Já no próximo domingo, 3 de Julho, o recital do pianista Artur Pizarro percorre composições de João de Sousa Carvalho, Mozart, Debussy, Gabriel Pierné e Ravel.
Num cartaz construído sobre o legado de Inês de Castro e da ordem religiosa de Cister, André Cunha Leal destaca a apresentação do Ordo Virtutum de Hildegard von Bingen pelo ensemble Ars Choralis Coeln, proveniente de Colónia, na Alemanha. “É impressionante pensar que na época medieval houve uma mulher entre homens que acabou por fazer através da sua música uma síntese teológica”. Ambientes do século XII para escutar no Mosteiro de Alcobaça a 16 de Julho e no Mosteiro de Arouca no dia seguinte.
Uma nova versão do Rei Lear de Shakespeare com texto e música de Alexandre Delgado, em que ele próprio é o declamador, vai a palco com o Toy Ensemble e o tenor Carlos Guilherme, mas outras criações do histórico director artístico do Cistermúsica (entre 2002 e 2020) vão estar representadas em concertos da Jovem Orquestra Portuguesa e do Quarteto Camões.
Na música sinfónica, a Orquestra Metropolitana de Lisboa revive António Victorino d Almeida, Beethoven e Prokofiev, a Orquestra Filarmónica Portuguesa debruça-se sobre Rachmaninoff e faz a Sinfonia Fantástica de Hector Berlioz, que, segundo André Cunha Leal, “mete terror a qualquer orquestra”, enquanto a 29 de Julho o Cistermúsica recebe o violinista ucraniano Valeriy Sokolov, que vai acompanhar a Orquestra XXI em obras de Vianna da Motta, Tchaikovsky e Bartók, noutro momento “a não perder”.

···

* _Tarefas propostas_
• A. No texto sobre o Cistermúsica, que ensemble apresenta o Ordo Virtutum de Hildegard von Bingen?
• B. Continue o texto sobre o Cistermúsica a partir do ponto em que termina.
As linhas não têm qualquer relação com o texto sobre o Cistermúsica.

* _Material fornecido_
···

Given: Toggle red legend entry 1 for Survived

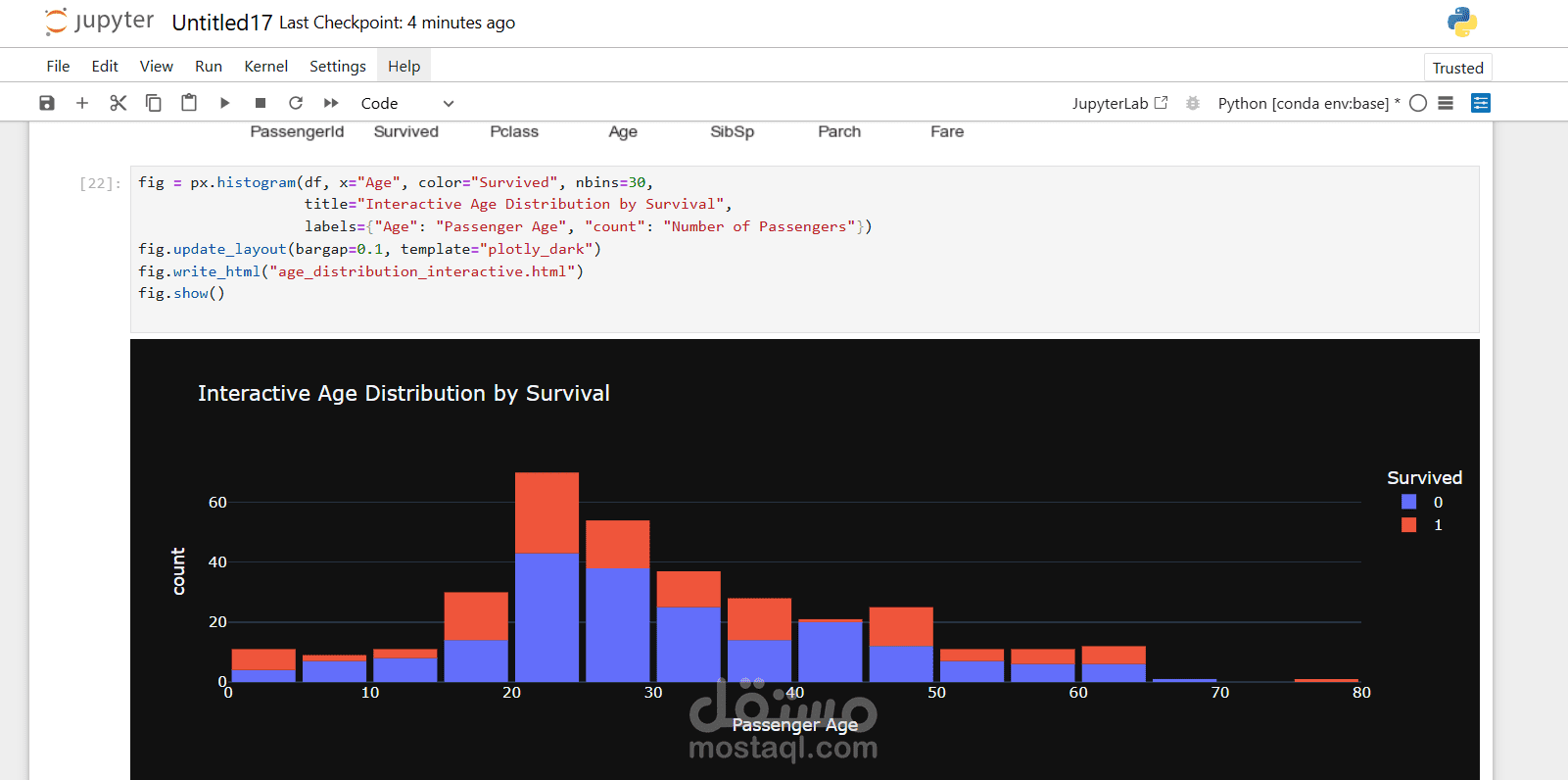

···

* _Respostas escritas_
• A. O ensemble Ars Choralis Coeln, de Colónia, na Alemanha.

• B.
Citado pela agência Lusa, o director-geral do Cistermúsica, Rui Morais, diz que a organização, a cargo da Banda de Alcobaça, está a trabalhar com o maior orçamento de sempre – 425 mil euros, um crescimento de 16% desde a última edição – e espera receber oito mil espectadores no “maior festival do género em Portugal”, materializado com apoios da Direcção-Geral das Artes, do município de Alcobaça e de outras autarquias, que completam as receitas de patrocínios e de bilheteira.
Na programação principal encontram-se o espectáculo Voces Celestes & Real Câmara com Paul Agnew, quartetos de cordas da Coreia do Sul e de Portugal e vários ensembles vocais.
Nos eixos “Outros Mundos” e “Rota de Cister”, surgem a harpista espanhola Angélica Salvi, o americano John Pizzarelli a cantar Nat King Cole, o trombonista Ray Anderson, a fadista Cristina Branco com a Cister Meta Orchestra, o jazz do Vein Trio, da Suíça, os acordeões do Motion Trio, da Polónia, e o Black Heritage Choir, dos Estados Unidos.
Entretanto, a vertente “Júnior e famílias” assenta sobretudo nas produções dos alunos da Academia de Música de Alcobaça.
Habitualmente apresentado fora do concelho, o Cistermúsica volta este ano a expandir-se. “Não gostamos que isto nasça e morra em Alcobaça”, argumenta André Cunha Leal. Estão anunciados espectáculos em Lisboa, Porto de Mós, Marinha Grande, Batalha, Coimbra, Oeiras, Mação, Odivelas, Évora, Arouca, Penacova, Santarém, São Pedro do Sul e Figueira da Foz.